### About this task
The required output is every entry below, copied exactly.

### Saved entries
========================================================================
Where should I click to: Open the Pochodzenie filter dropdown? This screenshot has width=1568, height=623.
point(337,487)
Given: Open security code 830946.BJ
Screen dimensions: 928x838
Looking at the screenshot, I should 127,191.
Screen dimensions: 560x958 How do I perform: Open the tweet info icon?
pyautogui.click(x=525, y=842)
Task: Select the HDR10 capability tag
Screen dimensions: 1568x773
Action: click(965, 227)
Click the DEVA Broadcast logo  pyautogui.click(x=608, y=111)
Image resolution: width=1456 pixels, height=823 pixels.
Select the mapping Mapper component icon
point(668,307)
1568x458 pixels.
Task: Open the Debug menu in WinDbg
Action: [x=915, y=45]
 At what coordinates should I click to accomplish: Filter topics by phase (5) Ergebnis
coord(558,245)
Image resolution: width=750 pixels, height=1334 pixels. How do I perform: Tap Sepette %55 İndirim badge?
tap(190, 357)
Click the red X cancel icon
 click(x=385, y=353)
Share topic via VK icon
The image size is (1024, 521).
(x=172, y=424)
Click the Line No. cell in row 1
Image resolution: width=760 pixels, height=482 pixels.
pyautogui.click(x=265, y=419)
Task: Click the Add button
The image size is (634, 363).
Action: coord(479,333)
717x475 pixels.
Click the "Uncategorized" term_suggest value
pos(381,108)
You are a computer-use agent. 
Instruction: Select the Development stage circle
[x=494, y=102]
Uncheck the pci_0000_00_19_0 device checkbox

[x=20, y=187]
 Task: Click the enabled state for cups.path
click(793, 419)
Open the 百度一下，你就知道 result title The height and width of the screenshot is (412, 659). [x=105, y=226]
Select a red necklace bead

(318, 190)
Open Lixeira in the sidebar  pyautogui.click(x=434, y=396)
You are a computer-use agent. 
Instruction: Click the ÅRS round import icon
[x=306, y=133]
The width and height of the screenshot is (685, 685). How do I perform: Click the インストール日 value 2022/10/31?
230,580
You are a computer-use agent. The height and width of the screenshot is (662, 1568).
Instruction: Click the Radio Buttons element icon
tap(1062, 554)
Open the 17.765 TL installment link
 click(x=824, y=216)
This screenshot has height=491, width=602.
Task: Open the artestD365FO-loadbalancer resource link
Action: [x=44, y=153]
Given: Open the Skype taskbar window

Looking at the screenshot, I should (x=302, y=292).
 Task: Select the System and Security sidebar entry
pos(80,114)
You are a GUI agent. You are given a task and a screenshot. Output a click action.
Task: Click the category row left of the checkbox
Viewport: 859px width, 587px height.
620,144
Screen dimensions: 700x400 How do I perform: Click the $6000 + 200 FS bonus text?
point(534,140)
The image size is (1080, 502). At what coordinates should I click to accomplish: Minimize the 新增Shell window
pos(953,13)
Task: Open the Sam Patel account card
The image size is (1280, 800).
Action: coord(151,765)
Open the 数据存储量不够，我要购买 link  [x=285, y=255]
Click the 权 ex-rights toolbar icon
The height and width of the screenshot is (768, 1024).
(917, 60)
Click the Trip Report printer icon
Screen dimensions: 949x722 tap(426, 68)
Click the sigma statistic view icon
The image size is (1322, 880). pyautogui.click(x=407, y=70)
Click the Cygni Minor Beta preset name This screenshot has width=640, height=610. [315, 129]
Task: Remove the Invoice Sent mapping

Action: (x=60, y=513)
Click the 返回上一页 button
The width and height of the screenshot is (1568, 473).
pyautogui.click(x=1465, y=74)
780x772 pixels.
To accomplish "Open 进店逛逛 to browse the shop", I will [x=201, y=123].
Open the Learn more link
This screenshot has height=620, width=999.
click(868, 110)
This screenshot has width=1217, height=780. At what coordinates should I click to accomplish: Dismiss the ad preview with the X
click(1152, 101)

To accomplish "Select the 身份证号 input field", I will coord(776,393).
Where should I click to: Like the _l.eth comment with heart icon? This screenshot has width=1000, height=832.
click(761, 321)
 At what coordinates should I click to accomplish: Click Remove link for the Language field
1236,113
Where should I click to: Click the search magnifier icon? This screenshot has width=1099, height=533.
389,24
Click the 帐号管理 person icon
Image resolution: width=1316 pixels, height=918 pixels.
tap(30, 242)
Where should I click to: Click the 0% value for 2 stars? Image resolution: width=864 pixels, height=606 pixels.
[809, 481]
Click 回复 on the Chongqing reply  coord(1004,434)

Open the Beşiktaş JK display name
========================================================================
### Answer to this task
Where should I click to: Open the Pochodzenie filter dropdown? This screenshot has width=1568, height=623.
point(337,487)
Given: Open security code 830946.BJ
Screen dimensions: 928x838
Looking at the screenshot, I should 127,191.
Screen dimensions: 560x958 How do I perform: Open the tweet info icon?
pyautogui.click(x=525, y=842)
Task: Select the HDR10 capability tag
Screen dimensions: 1568x773
Action: click(965, 227)
Click the DEVA Broadcast logo  pyautogui.click(x=608, y=111)
Image resolution: width=1456 pixels, height=823 pixels.
Select the mapping Mapper component icon
point(668,307)
1568x458 pixels.
Task: Open the Debug menu in WinDbg
Action: [x=915, y=45]
 At what coordinates should I click to accomplish: Filter topics by phase (5) Ergebnis
coord(558,245)
Image resolution: width=750 pixels, height=1334 pixels. How do I perform: Tap Sepette %55 İndirim badge?
tap(190, 357)
Click the red X cancel icon
 click(x=385, y=353)
Share topic via VK icon
The image size is (1024, 521).
(x=172, y=424)
Click the Line No. cell in row 1
Image resolution: width=760 pixels, height=482 pixels.
pyautogui.click(x=265, y=419)
Task: Click the Add button
The image size is (634, 363).
Action: coord(479,333)
717x475 pixels.
Click the "Uncategorized" term_suggest value
pos(381,108)
You are a computer-use agent. 
Instruction: Select the Development stage circle
[x=494, y=102]
Uncheck the pci_0000_00_19_0 device checkbox

[x=20, y=187]
 Task: Click the enabled state for cups.path
click(793, 419)
Open the 百度一下，你就知道 result title The height and width of the screenshot is (412, 659). [x=105, y=226]
Select a red necklace bead

(318, 190)
Open Lixeira in the sidebar  pyautogui.click(x=434, y=396)
You are a computer-use agent. 
Instruction: Click the ÅRS round import icon
[x=306, y=133]
The width and height of the screenshot is (685, 685). How do I perform: Click the インストール日 value 2022/10/31?
230,580
You are a computer-use agent. The height and width of the screenshot is (662, 1568).
Instruction: Click the Radio Buttons element icon
tap(1062, 554)
Open the 17.765 TL installment link
 click(x=824, y=216)
This screenshot has height=491, width=602.
Task: Open the artestD365FO-loadbalancer resource link
Action: [x=44, y=153]
Given: Open the Skype taskbar window

Looking at the screenshot, I should (x=302, y=292).
 Task: Select the System and Security sidebar entry
pos(80,114)
You are a GUI agent. You are given a task and a screenshot. Output a click action.
Task: Click the category row left of the checkbox
Viewport: 859px width, 587px height.
620,144
Screen dimensions: 700x400 How do I perform: Click the $6000 + 200 FS bonus text?
point(534,140)
The image size is (1080, 502). At what coordinates should I click to accomplish: Minimize the 新增Shell window
pos(953,13)
Task: Open the Sam Patel account card
The image size is (1280, 800).
Action: coord(151,765)
Open the 数据存储量不够，我要购买 link  [x=285, y=255]
Click the 权 ex-rights toolbar icon
The height and width of the screenshot is (768, 1024).
(917, 60)
Click the Trip Report printer icon
Screen dimensions: 949x722 tap(426, 68)
Click the sigma statistic view icon
The image size is (1322, 880). pyautogui.click(x=407, y=70)
Click the Cygni Minor Beta preset name This screenshot has width=640, height=610. [315, 129]
Task: Remove the Invoice Sent mapping

Action: (x=60, y=513)
Click the 返回上一页 button
The width and height of the screenshot is (1568, 473).
pyautogui.click(x=1465, y=74)
780x772 pixels.
To accomplish "Open 进店逛逛 to browse the shop", I will [x=201, y=123].
Open the Learn more link
This screenshot has height=620, width=999.
click(868, 110)
This screenshot has width=1217, height=780. At what coordinates should I click to accomplish: Dismiss the ad preview with the X
click(1152, 101)

To accomplish "Select the 身份证号 input field", I will coord(776,393).
Where should I click to: Like the _l.eth comment with heart icon? This screenshot has width=1000, height=832.
click(761, 321)
 At what coordinates should I click to accomplish: Click Remove link for the Language field
1236,113
Where should I click to: Click the search magnifier icon? This screenshot has width=1099, height=533.
389,24
Click the 帐号管理 person icon
Image resolution: width=1316 pixels, height=918 pixels.
tap(30, 242)
Where should I click to: Click the 0% value for 2 stars? Image resolution: width=864 pixels, height=606 pixels.
[809, 481]
Click 回复 on the Chongqing reply  coord(1004,434)

Open the Beşiktaş JK display name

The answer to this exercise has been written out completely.